[Data for the task Boundary: Start]
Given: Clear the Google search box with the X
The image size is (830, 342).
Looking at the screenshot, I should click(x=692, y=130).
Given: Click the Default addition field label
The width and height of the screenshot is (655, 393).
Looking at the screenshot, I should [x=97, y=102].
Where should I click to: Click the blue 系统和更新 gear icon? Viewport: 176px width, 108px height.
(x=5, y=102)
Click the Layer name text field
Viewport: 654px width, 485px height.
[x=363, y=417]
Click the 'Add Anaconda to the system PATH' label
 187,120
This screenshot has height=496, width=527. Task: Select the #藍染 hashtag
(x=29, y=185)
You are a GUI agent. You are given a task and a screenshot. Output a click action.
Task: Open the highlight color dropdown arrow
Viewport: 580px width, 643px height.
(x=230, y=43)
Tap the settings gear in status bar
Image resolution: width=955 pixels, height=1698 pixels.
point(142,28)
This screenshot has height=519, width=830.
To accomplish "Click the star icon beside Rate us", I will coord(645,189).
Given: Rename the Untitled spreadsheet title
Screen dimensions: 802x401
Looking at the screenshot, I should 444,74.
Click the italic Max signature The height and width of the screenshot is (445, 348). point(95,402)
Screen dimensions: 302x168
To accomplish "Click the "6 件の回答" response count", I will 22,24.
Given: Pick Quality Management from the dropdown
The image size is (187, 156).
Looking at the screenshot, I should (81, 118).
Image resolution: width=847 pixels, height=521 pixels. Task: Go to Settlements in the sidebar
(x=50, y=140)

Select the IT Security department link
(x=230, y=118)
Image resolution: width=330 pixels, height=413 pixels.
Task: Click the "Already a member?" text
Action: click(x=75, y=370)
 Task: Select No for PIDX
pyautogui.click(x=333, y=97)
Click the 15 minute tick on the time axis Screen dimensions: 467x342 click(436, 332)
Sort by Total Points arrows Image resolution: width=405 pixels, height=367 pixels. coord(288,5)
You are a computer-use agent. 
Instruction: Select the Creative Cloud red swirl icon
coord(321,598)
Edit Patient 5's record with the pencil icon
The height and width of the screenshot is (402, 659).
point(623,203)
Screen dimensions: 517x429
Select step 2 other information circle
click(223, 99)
[Data for the task Boundary: End]
> _Try it_:
Bring together all lines of the entries above in which the string "accomplish" occurs.

> _Expected answer_:
To accomplish "Click the star icon beside Rate us", I will coord(645,189).
To accomplish "Click the "6 件の回答" response count", I will 22,24.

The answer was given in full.